-- Objective --
Copy the following lines exactly as they appear.

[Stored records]
◇ ◇ ◇ ◇ ◇ ◇ ◇

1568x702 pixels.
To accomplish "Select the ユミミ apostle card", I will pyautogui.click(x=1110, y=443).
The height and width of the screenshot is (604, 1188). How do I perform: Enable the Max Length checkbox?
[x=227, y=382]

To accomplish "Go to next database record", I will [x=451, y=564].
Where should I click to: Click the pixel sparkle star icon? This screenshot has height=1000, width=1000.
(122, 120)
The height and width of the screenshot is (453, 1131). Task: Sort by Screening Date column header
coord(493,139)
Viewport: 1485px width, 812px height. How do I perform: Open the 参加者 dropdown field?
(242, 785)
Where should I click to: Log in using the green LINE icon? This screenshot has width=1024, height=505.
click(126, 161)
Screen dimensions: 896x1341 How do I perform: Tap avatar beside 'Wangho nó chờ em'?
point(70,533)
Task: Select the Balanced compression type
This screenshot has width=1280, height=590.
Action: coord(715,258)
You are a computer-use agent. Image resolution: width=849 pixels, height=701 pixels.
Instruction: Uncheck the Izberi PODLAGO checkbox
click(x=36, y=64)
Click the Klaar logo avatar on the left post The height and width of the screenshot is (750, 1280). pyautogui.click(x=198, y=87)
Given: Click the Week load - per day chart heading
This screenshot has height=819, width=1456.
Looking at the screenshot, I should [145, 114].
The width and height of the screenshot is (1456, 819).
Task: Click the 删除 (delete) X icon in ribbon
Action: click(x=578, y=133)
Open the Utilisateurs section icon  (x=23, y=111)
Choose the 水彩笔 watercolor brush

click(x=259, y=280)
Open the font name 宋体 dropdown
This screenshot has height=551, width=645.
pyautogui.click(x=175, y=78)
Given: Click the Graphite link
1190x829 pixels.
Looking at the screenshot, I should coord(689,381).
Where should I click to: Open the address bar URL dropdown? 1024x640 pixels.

◇ ◇ ◇ ◇ ◇ ◇ ◇

-- Task answer --
1568x702 pixels.
To accomplish "Select the ユミミ apostle card", I will pyautogui.click(x=1110, y=443).
The height and width of the screenshot is (604, 1188). How do I perform: Enable the Max Length checkbox?
[x=227, y=382]

To accomplish "Go to next database record", I will [x=451, y=564].
Where should I click to: Click the pixel sparkle star icon? This screenshot has height=1000, width=1000.
(122, 120)
The height and width of the screenshot is (453, 1131). Task: Sort by Screening Date column header
coord(493,139)
Viewport: 1485px width, 812px height. How do I perform: Open the 参加者 dropdown field?
(242, 785)
Where should I click to: Log in using the green LINE icon? This screenshot has width=1024, height=505.
click(126, 161)
Screen dimensions: 896x1341 How do I perform: Tap avatar beside 'Wangho nó chờ em'?
point(70,533)
Task: Select the Balanced compression type
This screenshot has width=1280, height=590.
Action: coord(715,258)
You are a computer-use agent. Image resolution: width=849 pixels, height=701 pixels.
Instruction: Uncheck the Izberi PODLAGO checkbox
click(x=36, y=64)
Click the Klaar logo avatar on the left post The height and width of the screenshot is (750, 1280). pyautogui.click(x=198, y=87)
Given: Click the Week load - per day chart heading
This screenshot has height=819, width=1456.
Looking at the screenshot, I should [145, 114].
The width and height of the screenshot is (1456, 819).
Task: Click the 删除 (delete) X icon in ribbon
Action: click(x=578, y=133)
Open the Utilisateurs section icon  (x=23, y=111)
Choose the 水彩笔 watercolor brush

click(x=259, y=280)
Open the font name 宋体 dropdown
This screenshot has height=551, width=645.
pyautogui.click(x=175, y=78)
Given: Click the Graphite link
1190x829 pixels.
Looking at the screenshot, I should coord(689,381).
Where should I click to: Open the address bar URL dropdown? 1024x640 pixels.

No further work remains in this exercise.